Impact of occupation on respiratory disease

by Nathell L, Malmberg P, Lundbäck B, Nygren Å

Objectives This study identified occupations with a marked impact on sick leaves due to respiratory disease.

Methods A national sick-leave register containing information on all sick leaves exceeding 14 days, physicians` diagnoses, and the occupational status of all manual and service employees in the private sector in Sweden was studied. Sick-leaves during 1992-1994 (N=210 755) were analyzed with special attention to respiratory disease and occupation.
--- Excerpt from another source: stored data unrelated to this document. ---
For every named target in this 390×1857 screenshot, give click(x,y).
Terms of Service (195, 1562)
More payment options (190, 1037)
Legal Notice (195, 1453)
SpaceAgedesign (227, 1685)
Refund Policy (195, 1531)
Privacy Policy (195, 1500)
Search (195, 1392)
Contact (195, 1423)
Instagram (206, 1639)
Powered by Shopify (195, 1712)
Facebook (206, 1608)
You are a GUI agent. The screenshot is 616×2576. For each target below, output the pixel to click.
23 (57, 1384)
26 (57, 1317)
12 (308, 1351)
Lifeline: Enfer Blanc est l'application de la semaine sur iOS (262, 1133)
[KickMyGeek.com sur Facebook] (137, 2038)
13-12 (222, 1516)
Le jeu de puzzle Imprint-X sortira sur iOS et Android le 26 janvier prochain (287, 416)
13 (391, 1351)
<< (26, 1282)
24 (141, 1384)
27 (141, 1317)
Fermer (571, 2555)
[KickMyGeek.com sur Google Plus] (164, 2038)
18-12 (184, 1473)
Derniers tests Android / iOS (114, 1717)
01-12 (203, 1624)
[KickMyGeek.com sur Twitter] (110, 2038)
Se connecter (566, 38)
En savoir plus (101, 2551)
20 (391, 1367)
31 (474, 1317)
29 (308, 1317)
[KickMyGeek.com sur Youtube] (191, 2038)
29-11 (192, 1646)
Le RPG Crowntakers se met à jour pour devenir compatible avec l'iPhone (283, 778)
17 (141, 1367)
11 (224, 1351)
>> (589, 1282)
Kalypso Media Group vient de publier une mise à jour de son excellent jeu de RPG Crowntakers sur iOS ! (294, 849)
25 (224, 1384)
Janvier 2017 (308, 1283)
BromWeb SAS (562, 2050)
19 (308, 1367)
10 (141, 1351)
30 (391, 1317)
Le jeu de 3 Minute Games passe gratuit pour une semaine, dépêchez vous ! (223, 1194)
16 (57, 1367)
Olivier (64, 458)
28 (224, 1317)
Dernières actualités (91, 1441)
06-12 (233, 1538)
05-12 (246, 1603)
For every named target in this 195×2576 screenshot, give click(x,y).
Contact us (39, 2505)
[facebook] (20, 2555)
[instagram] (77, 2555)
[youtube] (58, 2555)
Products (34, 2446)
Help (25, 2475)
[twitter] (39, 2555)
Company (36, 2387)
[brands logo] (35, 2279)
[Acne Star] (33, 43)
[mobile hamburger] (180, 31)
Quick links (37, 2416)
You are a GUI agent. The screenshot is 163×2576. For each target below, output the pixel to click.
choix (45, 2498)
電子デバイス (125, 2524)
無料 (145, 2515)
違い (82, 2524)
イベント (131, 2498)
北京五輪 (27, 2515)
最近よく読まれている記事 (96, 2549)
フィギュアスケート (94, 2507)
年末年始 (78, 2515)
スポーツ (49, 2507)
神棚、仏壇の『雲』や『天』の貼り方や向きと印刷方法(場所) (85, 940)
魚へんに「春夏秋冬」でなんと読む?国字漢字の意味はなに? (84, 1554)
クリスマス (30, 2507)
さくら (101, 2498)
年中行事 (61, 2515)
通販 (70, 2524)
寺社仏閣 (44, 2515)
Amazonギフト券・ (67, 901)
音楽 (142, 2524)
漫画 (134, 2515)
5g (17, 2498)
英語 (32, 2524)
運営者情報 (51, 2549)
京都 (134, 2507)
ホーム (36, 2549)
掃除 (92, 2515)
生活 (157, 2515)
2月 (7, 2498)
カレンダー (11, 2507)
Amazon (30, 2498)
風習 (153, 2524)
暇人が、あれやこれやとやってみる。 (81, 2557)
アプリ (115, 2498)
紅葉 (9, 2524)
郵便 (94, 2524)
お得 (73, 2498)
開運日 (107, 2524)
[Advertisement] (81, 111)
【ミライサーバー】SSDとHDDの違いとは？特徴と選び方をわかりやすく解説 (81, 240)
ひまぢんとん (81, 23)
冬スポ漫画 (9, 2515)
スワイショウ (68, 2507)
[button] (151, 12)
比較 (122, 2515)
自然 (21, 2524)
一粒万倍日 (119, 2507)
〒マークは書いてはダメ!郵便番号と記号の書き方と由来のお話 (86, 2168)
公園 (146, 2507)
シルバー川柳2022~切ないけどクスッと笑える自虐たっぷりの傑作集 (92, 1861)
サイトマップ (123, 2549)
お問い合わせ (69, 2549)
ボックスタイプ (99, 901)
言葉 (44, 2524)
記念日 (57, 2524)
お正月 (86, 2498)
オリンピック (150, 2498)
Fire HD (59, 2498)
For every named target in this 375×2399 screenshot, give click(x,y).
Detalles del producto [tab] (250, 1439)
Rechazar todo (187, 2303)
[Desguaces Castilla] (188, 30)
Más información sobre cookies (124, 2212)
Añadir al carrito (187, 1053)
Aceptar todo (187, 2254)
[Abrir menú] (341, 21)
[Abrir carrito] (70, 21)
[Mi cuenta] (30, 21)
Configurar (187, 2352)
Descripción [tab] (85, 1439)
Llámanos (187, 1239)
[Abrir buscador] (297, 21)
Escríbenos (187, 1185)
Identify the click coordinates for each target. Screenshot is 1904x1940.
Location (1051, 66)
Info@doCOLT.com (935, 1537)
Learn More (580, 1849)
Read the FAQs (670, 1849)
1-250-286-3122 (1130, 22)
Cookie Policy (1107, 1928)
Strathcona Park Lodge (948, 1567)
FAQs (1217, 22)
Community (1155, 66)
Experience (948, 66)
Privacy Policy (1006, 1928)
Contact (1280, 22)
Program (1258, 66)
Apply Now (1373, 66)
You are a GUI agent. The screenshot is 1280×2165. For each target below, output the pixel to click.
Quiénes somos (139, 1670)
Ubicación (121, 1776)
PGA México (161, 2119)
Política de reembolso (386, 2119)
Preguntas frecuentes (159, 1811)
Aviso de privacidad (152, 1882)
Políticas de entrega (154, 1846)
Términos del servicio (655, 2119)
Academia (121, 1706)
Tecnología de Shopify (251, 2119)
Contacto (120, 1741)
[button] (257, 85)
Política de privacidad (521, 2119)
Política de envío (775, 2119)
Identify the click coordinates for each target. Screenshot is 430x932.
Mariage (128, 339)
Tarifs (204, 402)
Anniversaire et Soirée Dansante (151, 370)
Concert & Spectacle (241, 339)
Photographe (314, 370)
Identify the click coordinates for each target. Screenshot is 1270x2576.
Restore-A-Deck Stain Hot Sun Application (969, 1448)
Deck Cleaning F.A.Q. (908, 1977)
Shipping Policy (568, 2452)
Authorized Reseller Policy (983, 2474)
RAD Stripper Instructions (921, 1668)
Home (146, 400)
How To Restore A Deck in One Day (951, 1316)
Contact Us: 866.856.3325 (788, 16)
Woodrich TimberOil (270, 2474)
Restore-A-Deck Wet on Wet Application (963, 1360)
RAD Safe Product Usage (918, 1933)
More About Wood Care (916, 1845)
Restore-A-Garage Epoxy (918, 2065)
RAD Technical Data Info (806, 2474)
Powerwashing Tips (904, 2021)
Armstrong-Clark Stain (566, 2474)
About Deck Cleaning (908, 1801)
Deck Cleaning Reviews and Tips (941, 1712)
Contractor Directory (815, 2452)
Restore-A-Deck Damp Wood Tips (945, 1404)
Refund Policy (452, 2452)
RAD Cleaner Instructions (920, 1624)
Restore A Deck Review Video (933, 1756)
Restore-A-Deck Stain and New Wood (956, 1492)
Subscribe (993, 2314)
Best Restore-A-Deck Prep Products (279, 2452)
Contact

Results Respiratory disease accounted for 4.4% of the total number of sick leaves. The incidence of long-term (≥90 days) sick leaves due to respiratory disease was 3 times higher in occupations with a high incidence than in those with a low incidence. There was a high correlation (r=0.80) between the incidence of long-term sick leave due to respiratory disease and sick leave due to all other conditions; this finding suggests that market and selection factors may play an important role in determining the overall risk for sick leave in various occupations. The proportion of sick leaves due to long-term respiratory disease out of all long-term disease was compared between occupations. Agricultural workers had a 46% higher proportion of long-term respiratory disease than metal workers. Industrial workers, food industry workers, and painters were also occupations with an increased risk. These findings could not be explained by differences in age or smoking habits.

Conclusions Major differences were found among manual and service occupations regarding long-term sick leave due to respiratory disease. Several occupations, in which exposure to respiratory sensitizers and irritants are known to occur, were among those in which workers had an increased risk for long-term respiratory disease.